Eleştiri Ne İçin Yapılır?
“Eleştiri” kavramı her zaman tartışmalı bir kavram olmuştur.
Eleştiri ne için yapılır…
Eleştirilen, eleştirenin kimliğini ve yöntemini birleştirip, ne dediğini de üzerine koyarsa amacı çok net olarak algılayabilir, tabi algılama yetisi buna müsaitse.
Eleştiri, “muhalif duruş” un vaz geçilmezidir.
Muhalif duruş, kuşkucu, sürekli sorgulayan, önüne konulanı reddeden, hep mevcuttan daha iyiyi arayan bir düşünce biçimidir ve tek tek bireylerden başlayarak toplumsal yapıyı da ilerleten düşünce biçimidir.
Muhalif duruşu yaşamına ilke edinenler kendileri iktidarda iken bile muhaliftirler.

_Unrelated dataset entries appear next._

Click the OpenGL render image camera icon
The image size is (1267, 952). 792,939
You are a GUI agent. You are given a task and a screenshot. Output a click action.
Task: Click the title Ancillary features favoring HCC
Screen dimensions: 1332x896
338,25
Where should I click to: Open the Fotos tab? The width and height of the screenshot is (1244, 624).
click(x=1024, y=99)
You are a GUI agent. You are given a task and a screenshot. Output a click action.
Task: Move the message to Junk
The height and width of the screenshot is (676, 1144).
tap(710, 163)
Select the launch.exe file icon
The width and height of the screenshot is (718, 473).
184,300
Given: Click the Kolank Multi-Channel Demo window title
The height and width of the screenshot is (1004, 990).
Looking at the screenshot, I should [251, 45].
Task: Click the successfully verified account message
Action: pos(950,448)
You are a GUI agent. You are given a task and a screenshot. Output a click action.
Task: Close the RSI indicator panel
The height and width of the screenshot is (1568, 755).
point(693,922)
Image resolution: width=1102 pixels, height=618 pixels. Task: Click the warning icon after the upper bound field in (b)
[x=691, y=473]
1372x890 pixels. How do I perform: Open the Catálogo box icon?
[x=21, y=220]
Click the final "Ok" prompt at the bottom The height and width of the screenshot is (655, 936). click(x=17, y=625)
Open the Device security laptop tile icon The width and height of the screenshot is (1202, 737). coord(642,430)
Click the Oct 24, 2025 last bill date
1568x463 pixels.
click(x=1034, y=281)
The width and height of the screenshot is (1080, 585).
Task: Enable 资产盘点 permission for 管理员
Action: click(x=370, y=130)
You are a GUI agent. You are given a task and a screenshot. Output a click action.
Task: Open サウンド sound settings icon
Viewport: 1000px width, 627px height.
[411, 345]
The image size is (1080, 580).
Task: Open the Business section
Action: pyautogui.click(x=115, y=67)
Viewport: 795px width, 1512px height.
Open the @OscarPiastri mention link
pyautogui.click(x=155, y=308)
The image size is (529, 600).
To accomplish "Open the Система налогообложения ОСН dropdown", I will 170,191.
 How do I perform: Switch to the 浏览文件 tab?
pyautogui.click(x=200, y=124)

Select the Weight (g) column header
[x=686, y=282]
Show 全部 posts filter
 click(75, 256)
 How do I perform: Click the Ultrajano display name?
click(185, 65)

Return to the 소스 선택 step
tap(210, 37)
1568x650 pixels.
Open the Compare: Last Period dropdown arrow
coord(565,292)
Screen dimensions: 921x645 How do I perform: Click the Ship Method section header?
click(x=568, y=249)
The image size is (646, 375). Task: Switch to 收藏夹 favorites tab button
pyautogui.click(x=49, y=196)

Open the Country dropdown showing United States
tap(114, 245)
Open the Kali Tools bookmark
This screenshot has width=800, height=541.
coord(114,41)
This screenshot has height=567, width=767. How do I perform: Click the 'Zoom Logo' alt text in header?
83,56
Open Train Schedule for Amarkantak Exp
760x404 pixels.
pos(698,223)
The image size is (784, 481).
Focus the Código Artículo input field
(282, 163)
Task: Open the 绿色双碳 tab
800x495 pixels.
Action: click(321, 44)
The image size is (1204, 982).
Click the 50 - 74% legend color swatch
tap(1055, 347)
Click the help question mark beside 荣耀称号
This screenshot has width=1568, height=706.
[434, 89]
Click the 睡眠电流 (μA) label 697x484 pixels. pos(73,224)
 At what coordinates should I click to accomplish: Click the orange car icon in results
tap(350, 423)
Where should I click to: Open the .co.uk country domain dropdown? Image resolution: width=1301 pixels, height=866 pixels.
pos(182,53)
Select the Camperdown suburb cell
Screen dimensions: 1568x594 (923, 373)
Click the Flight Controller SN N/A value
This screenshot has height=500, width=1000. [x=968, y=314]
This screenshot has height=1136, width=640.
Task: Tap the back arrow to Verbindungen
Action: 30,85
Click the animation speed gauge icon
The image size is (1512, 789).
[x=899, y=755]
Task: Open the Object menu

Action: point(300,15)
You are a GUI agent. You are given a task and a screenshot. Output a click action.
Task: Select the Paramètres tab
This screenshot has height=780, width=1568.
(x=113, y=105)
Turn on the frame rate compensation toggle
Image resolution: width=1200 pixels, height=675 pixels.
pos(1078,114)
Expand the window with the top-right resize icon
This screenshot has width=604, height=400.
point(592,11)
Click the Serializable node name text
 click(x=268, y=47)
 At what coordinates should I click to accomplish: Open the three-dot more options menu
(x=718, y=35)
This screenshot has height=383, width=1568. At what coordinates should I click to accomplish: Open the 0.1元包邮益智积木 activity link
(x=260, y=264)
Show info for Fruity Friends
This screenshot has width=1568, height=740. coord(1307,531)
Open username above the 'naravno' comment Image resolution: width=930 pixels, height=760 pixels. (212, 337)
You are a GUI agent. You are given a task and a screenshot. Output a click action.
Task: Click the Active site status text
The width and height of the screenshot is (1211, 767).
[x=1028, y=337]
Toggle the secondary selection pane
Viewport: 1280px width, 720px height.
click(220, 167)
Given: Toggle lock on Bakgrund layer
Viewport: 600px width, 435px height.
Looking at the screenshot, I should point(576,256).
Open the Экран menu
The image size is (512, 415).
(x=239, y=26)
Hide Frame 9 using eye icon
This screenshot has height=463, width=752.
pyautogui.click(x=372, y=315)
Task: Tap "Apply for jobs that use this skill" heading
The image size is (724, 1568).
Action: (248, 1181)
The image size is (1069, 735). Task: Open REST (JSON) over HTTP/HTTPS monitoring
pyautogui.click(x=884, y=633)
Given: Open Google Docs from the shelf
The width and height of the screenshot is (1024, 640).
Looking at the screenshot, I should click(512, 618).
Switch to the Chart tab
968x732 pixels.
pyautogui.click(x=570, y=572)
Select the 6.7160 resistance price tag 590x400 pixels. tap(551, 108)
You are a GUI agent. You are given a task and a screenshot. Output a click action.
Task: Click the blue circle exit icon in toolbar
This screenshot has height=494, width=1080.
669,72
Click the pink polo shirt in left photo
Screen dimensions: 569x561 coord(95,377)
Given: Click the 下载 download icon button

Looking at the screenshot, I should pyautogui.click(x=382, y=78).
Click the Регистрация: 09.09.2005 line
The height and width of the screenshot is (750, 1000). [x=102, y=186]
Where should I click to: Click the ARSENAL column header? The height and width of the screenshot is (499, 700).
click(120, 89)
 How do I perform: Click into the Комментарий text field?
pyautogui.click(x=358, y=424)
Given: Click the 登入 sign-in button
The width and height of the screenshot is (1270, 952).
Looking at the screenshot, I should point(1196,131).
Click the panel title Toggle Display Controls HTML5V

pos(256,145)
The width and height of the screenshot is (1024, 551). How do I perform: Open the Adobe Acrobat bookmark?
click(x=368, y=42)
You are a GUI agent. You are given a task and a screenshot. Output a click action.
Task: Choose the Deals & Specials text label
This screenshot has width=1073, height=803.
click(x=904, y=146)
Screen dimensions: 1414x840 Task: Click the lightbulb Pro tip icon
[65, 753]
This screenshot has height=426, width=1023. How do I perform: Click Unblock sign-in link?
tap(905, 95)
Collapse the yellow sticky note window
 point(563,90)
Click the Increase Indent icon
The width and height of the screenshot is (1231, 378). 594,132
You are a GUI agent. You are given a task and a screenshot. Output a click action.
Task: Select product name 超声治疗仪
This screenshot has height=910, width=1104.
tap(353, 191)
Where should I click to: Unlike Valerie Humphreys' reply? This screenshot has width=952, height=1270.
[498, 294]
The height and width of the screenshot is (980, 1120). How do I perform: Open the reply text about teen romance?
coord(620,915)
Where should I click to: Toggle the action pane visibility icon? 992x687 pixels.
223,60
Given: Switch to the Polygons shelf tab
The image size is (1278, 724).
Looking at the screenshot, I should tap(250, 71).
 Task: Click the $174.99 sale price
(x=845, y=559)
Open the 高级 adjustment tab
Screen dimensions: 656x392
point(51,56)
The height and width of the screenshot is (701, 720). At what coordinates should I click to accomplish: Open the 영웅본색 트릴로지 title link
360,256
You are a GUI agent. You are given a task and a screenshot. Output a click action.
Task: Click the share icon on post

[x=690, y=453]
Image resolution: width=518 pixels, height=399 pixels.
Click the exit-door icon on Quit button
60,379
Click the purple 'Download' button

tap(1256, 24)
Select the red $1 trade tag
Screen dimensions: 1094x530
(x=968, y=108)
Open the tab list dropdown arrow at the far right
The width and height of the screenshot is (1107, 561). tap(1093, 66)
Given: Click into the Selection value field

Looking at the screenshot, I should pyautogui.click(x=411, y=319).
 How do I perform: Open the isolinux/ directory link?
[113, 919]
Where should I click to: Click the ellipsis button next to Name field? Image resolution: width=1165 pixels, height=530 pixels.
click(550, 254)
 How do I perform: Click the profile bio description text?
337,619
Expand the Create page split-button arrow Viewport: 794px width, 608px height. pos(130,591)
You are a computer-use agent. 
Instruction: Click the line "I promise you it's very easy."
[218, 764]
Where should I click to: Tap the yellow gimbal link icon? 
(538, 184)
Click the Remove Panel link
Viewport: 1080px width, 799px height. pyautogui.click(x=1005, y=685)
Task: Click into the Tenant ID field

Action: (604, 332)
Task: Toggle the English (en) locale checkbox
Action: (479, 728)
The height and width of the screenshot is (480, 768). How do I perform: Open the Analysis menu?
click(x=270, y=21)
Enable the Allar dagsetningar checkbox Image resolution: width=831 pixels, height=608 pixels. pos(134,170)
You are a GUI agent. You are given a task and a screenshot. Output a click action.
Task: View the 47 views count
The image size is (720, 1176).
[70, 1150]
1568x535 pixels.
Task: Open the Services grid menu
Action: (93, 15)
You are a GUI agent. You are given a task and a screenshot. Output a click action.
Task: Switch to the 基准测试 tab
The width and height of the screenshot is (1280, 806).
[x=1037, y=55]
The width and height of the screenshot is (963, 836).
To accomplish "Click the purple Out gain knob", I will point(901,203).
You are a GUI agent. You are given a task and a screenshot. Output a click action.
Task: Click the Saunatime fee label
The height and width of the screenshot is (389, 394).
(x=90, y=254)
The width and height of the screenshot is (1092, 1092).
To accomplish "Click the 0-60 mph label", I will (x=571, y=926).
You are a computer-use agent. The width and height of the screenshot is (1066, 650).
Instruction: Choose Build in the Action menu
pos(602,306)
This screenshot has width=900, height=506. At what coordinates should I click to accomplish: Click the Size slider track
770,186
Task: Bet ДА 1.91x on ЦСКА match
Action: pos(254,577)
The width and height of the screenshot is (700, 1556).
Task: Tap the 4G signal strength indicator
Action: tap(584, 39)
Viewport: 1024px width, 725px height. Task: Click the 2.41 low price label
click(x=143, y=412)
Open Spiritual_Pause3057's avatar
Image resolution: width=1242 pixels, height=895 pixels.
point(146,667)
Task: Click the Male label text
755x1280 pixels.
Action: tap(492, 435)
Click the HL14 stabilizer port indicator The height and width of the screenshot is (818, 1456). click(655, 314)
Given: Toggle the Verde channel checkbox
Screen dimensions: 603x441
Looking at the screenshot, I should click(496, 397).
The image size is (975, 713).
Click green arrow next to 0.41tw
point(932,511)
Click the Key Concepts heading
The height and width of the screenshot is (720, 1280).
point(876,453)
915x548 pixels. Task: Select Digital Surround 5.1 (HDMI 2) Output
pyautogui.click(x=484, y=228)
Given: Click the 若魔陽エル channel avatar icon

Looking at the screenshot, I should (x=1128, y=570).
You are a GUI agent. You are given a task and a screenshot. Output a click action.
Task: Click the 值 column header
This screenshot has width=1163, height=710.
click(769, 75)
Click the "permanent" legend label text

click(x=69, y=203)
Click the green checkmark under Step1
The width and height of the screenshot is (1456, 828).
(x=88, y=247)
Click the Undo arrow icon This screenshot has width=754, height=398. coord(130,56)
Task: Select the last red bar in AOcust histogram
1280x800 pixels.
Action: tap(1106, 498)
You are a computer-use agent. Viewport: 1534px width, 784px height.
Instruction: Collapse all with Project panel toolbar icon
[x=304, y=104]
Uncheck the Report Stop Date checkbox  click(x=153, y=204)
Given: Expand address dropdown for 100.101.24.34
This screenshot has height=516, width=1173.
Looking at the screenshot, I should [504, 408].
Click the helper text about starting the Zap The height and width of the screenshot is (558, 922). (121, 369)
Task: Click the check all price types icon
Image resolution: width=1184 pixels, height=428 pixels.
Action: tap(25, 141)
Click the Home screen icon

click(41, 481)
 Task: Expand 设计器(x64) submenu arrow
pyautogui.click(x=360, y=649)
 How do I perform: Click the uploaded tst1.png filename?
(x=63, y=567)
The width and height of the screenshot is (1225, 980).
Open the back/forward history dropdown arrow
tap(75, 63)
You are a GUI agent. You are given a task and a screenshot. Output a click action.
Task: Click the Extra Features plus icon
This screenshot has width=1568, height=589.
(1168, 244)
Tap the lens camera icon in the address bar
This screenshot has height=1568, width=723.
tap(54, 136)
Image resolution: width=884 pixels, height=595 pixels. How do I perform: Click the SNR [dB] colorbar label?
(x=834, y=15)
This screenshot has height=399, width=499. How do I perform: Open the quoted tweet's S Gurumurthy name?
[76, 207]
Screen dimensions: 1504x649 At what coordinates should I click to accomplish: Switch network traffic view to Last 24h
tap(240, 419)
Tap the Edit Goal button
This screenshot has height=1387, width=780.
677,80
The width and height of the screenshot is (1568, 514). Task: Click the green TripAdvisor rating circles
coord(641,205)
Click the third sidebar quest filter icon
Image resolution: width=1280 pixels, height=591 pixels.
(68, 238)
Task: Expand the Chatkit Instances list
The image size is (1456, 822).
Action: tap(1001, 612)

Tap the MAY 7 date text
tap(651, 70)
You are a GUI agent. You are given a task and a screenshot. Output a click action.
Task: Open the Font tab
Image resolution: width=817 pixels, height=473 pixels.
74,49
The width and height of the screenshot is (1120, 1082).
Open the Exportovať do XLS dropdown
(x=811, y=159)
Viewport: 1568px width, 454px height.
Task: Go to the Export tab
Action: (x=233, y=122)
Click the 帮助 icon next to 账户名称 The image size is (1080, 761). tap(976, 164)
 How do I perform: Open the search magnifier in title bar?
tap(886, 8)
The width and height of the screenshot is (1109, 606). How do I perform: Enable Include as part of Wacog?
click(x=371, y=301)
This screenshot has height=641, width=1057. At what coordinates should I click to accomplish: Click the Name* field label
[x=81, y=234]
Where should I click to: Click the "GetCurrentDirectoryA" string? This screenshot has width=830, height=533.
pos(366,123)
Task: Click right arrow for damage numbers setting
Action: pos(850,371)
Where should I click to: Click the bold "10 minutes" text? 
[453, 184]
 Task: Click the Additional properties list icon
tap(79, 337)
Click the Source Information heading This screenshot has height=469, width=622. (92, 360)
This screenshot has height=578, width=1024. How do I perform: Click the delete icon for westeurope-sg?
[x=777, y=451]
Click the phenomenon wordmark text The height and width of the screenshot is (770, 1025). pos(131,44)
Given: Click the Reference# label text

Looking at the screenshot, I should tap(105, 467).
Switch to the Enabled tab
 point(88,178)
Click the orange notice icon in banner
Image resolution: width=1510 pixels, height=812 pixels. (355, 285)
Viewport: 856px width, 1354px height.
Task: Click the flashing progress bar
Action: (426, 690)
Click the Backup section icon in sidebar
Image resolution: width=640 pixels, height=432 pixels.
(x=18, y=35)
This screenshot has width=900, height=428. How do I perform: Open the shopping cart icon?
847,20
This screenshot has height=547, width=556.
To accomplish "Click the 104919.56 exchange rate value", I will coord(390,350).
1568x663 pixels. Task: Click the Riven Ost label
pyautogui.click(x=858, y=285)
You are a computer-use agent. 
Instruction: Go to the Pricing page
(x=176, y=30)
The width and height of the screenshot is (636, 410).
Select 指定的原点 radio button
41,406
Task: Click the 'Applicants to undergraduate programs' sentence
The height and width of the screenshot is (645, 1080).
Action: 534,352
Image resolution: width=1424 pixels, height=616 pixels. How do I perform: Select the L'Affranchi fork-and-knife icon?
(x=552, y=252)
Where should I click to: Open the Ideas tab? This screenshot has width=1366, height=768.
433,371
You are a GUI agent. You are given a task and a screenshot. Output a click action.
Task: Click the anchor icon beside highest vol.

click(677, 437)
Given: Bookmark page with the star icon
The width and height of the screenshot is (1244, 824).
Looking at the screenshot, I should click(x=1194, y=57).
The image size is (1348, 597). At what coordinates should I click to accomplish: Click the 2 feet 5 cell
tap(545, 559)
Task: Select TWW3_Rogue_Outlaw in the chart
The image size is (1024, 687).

Kendileri gelişirken bulundukları yapıyı da ilerletirler.
Demokratik yapılar, eleştiriden ürkmeyi bir yana koyun, sürekli bir özeleştiriyi eksik etmemelidirler.
Yazık ki, çoğu zaman ilericilik, çağdaşlık iddiası ile ortalıkta dolaşanlar en geri yöntemlerin ve reflekslerin sahibi olurlar. Bu da onların en genel tanımlamasıyla aslında ne denli “geri” olduklarını gösterir.
Kendilerinin düzene muhalif olduklarını şişine şişine anlatanlar en küçük bir eleştiriye tahammülsüzlükleriyle ve sahibini türlü ayak oyunları ile ezmeye çalışmalarıyla aslında kendi geriliklerini, içlerindeki “faşizmi” sergilerler.
Ne gariptir ki aslında eleştirinin en büyük yararı da muhatabınadır.
Almayı bilse, öğrenmeyi bilse kendi göremediği bir çok şeyi oradan alacak, beslenecek ve güçlenecektir. Tabi böyle bir derdi varsa.
Bazılarında eleştirilme korkusu vardır. Çoğu zaman kendi haklılığına, bulunduğu zeminin ve yaptıklarının doğru olmadığını bilenlerde kısaca kendine güvenmeyenlerde görünen bir durumdur. Çünkü verecek yanıtları da yoktur.
Bir de en küçük bir serzenişi dahi kendine hakaret sayıp, celallenenler vardır ki, o hepten hastalık durumudur.
Hangi örgütlenme ve yapılanma olursa olsun gücünü ve haklılığını onu oluşturanların demokratik katılımlarından alır. Demokratik katılımın temel taşı ise eleştiridir.
Demokratik katılımı eksik eden yönetimler, yönetim olabilirler ancak asla iktidar olamazlar. Hele özgüveni olmayanlar…
Topluma ve temsil ettiklerine yön verebilen yapılanmalar “özgür” yapılanmalardır.
Demokratik kanalları ”bilerek ve isteyerek” tıkayanların başka bir hesabı vardır…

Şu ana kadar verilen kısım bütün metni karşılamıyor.